Инга не в курсе. Но полагаю, что не будет противиться пополнению семейства. К тому же это мальчик. Пусть и от женщины сомнительных достоинств. Но именно эта дрянная девчонка родила мне сына. Это после пяти дочек от двух предыдущих жён!

Кажется, от волнения у меня несколько поднялось давление. Надо отдохнуть в саду. Здешний воздух творит чудеса.

Мариам

В пять часов пополудни начинает клонить в дрёму. Её прогоняет появление купидончика с льняными кудрями. Его сопровождает девушка в шортах и коротком топике. Она велит мальчику занять одно из кресел в холле и, вручив телефон, скрывается в баре. Судя по ухватке детских пальцев, ему не впервой проводить время таким образом. Это тот самый золотой ребёнок, который крепко спит по ночам. А девица — та самая… Ну вы догадываетесь.

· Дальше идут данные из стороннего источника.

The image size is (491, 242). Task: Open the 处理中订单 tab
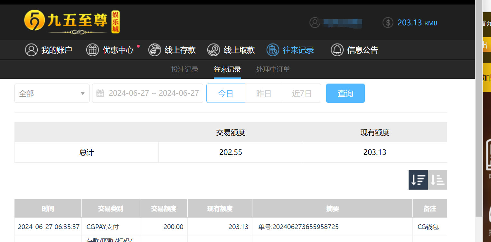point(273,69)
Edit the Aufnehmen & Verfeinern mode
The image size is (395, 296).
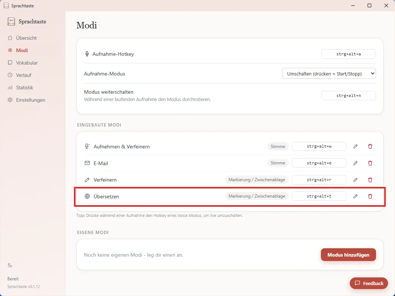tap(355, 147)
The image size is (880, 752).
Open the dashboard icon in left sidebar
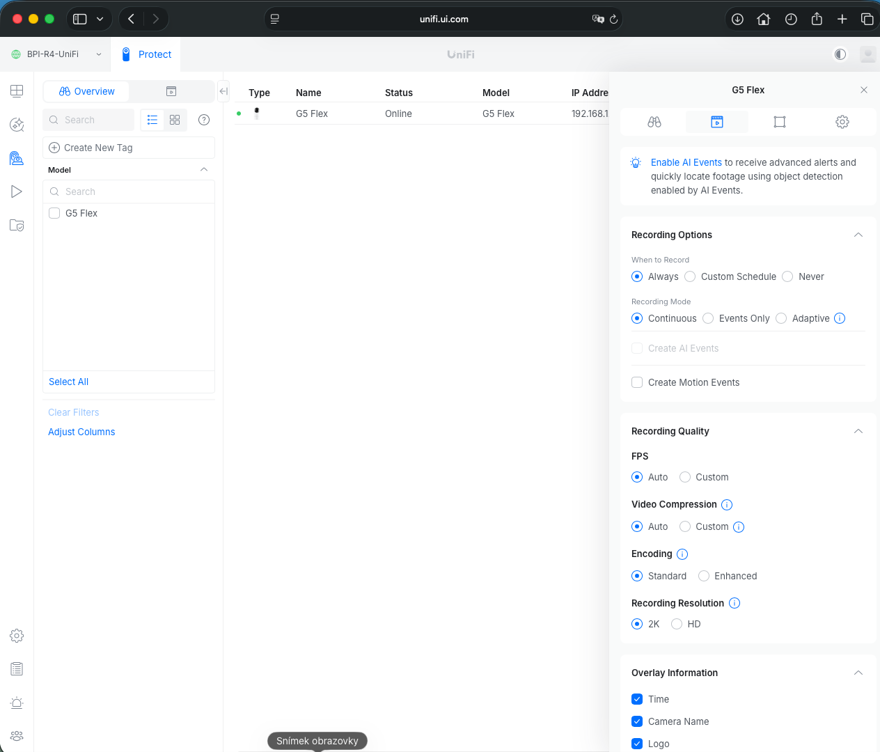tap(17, 91)
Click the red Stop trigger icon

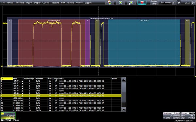click(x=142, y=3)
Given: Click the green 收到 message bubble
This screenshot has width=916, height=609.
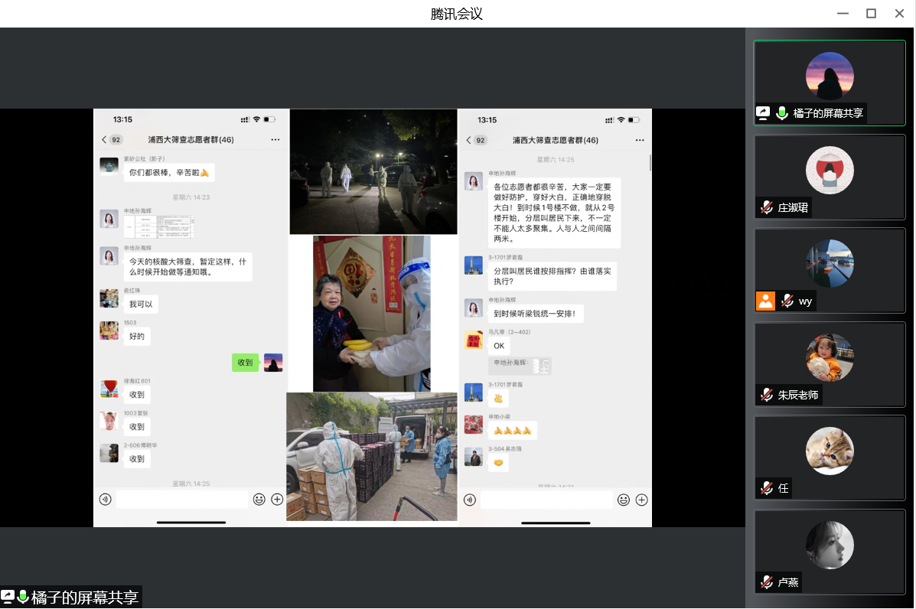Looking at the screenshot, I should coord(245,363).
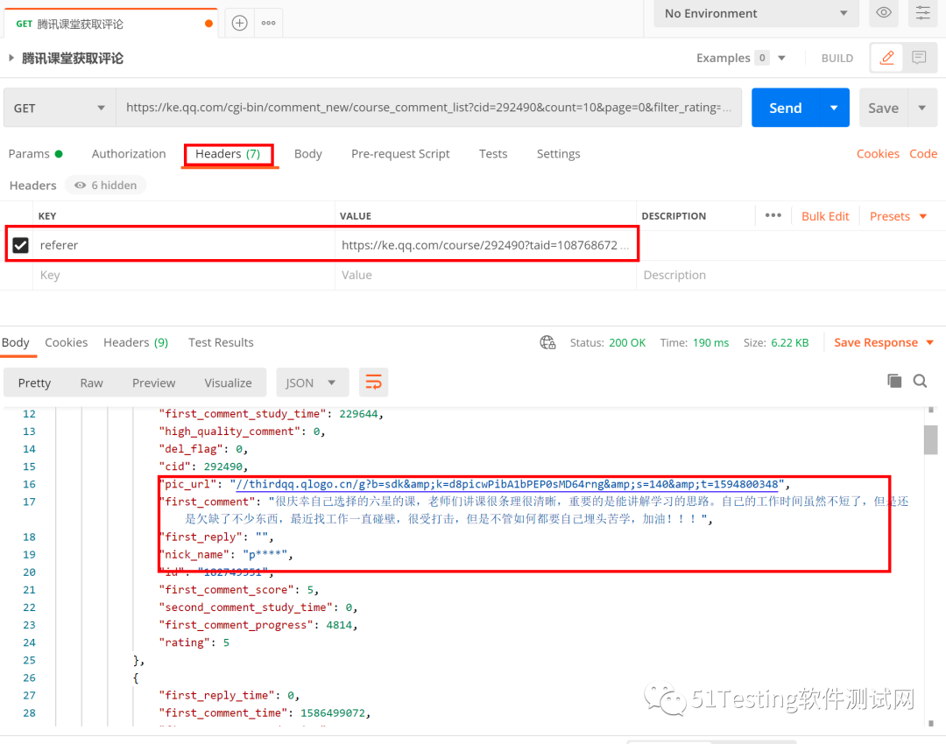Click the request URL input field
The height and width of the screenshot is (744, 946).
tap(427, 108)
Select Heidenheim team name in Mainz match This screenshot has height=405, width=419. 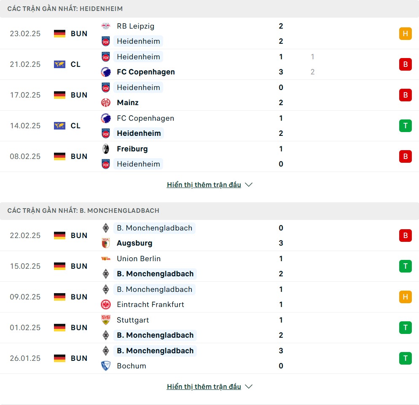tap(139, 87)
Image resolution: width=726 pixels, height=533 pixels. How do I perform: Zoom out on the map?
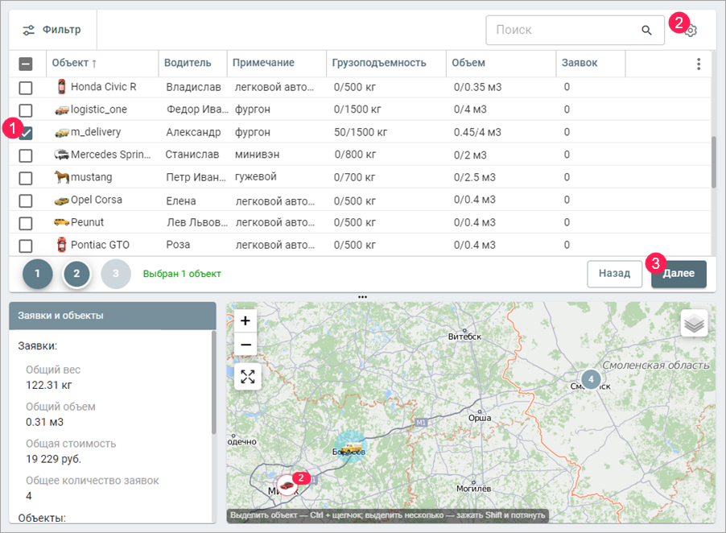[x=246, y=345]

В половине шестого взбадриваю себя кофеином. Мальчик по-прежнему в холле, мамаша — в баре. А это точка всеобщего притяжения, ведь здесь «ичкилер парасыз», то есть напитки бесплатные.

Без пяти шесть купидончик откладывает телефон и бросает тревожный взгляд в сторону бара. Крепкие ножки, одетые в сандалии, начинают нетерпеливо шаркать по вымощенному плитками полу.

В шесть пятнадцать мальчик сползает с кресла и подходит ко мне. На его округлом подбородке — очаровательная расщелинка.

— Как тебя зовут? — спрашиваю я, чтобы завязать разговор.

— Тихон.

— А-а-а, знаю! Ты из детского стишка! — восклицаю я с фальшивым оживлением, которое включается при каждой затруднительной ситуации. А в ответ на вопросительный детский взгляд начинаю декламировать:

— Тихо, тихо, тихо!

В наши двери входит Тихон!

Не аукать, не кричать,

А баюкать и качать!

— А что такое баюкать? — интересуется мальчик.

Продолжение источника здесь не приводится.